DC – O Sr. também já criticou em seus artigos a má qualidade do debate no Congresso Nacional, ao qual se referiu, no artigo “Lições da Pobreza dos Outros”, como um “valhacouto de mediocridades intelectuais e parlamentares desaparelhados para a discussão inteligente dos grandes temas nacionais”. Há alguma chance, em sua opinião, da Câmara Federal e Senado apresentarem alguma melhora neste debate nos próximos anos?

J.P.M – Roberto Campos dizia que uma parte da sociedade é composta de idiotas, e seria uma injustiça se os idiotas não estivessem representados. É normal que uma parte do Congresso Nacional e das Assembleias nos Estados seja composta de idiotas ou de bondosos sem cultura. Não se espera coisa diferente disso, sobretudo porque a democracia não é um sistema para eleição dos melhores, mas um sistema para eleições dos mais numerosos, ou seja, dos que têm mais votos. O problema é quando o debate inteligente desaparece completamente do parlamento, como se houvesse total ausência de vida inteligência na casa. E como o sucesso na política depende mais da capacidade de conquistar votos do que o nível de conhecimento e cultura, não há muito o que fazer.

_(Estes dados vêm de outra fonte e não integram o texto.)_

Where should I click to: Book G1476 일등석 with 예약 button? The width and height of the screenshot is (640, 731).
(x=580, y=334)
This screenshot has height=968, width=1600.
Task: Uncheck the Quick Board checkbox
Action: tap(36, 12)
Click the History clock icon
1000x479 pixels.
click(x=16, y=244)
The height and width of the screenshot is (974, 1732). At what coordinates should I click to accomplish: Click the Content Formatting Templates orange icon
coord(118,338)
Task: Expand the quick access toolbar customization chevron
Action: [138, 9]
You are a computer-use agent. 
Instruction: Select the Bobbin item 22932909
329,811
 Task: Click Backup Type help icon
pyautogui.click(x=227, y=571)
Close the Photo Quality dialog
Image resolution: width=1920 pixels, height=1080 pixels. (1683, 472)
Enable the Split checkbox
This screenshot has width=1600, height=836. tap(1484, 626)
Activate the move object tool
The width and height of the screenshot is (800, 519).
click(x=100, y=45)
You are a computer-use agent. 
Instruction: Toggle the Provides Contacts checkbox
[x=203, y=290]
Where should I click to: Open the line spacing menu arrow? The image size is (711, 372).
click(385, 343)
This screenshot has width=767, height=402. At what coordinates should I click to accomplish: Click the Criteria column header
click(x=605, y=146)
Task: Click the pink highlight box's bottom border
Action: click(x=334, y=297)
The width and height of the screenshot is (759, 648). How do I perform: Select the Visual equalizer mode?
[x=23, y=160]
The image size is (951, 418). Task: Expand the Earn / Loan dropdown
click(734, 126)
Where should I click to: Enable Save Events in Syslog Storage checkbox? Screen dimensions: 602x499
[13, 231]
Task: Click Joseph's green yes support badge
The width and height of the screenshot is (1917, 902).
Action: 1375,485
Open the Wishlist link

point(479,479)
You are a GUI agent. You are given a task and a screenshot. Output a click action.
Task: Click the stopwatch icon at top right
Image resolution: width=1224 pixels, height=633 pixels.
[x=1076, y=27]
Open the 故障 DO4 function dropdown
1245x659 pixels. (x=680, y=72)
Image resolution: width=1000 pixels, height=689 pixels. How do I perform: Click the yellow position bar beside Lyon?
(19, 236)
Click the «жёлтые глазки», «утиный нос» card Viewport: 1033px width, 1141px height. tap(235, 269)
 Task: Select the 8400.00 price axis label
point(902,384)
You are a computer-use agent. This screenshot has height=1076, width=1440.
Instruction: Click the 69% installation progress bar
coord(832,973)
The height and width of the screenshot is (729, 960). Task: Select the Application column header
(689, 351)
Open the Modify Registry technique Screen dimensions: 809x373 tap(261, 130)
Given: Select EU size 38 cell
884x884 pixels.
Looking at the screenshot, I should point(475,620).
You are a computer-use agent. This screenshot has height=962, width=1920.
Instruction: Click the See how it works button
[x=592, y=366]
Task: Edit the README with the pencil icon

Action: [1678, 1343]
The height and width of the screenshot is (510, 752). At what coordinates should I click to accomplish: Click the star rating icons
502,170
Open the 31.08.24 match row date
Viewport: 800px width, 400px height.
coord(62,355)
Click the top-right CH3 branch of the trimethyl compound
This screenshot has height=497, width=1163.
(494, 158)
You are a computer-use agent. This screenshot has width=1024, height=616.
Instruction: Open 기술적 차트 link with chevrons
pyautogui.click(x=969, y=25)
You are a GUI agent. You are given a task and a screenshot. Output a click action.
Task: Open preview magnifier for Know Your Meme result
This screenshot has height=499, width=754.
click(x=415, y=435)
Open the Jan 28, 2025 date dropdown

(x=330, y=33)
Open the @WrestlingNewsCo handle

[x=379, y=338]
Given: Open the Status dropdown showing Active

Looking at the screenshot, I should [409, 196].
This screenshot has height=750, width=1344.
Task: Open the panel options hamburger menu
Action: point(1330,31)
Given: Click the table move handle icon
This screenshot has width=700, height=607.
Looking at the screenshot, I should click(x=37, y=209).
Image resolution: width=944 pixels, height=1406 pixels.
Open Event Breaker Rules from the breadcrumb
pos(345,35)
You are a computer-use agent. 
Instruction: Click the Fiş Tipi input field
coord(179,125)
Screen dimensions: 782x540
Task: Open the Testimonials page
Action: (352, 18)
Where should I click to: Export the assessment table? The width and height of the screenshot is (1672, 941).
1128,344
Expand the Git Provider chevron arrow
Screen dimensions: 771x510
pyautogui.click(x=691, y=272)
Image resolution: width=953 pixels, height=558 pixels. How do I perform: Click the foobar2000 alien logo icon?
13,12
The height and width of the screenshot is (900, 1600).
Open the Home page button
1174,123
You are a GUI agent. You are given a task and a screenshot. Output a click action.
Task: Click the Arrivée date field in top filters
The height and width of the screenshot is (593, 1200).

DC – O Sr. afirmou no artigo “O encolhimento do capitalismo”, que “gastar o dinheiro dos outros, sem imposição de racionalidade e competência, é o esporte preferido dos políticos e da burocracia estatal”. Em sua opinião, porque não há esta preocupação com os gastos públicos por parte da maioria dos políticos brasileiros? E qual seria a alternativa para a mudança deste conceito?

J.P.M – A questão é simples: os políticos no poder não precisam aprender a ciência de produzir com eficiência, submeter-se à competição e correr o risco de falir. Suas receitas são obtidas por confisco do dinheiro dos outros, via impostos. Logo, a única preocupação deles é gastar. E gastam muito mais do que arrecadam. Como os gastos não são avaliados nem julgados segundo sua racionalidade e eficiência econômica, o que mais se vê é ineficiência, desperdício e corrupção. Um país com baixo nível médio de educação, nível de conhecimento pequeno e mais nível cultural acaba produzindo esse tipo de situação sem que a população se dê conta de que o problema está onde realmente ele está.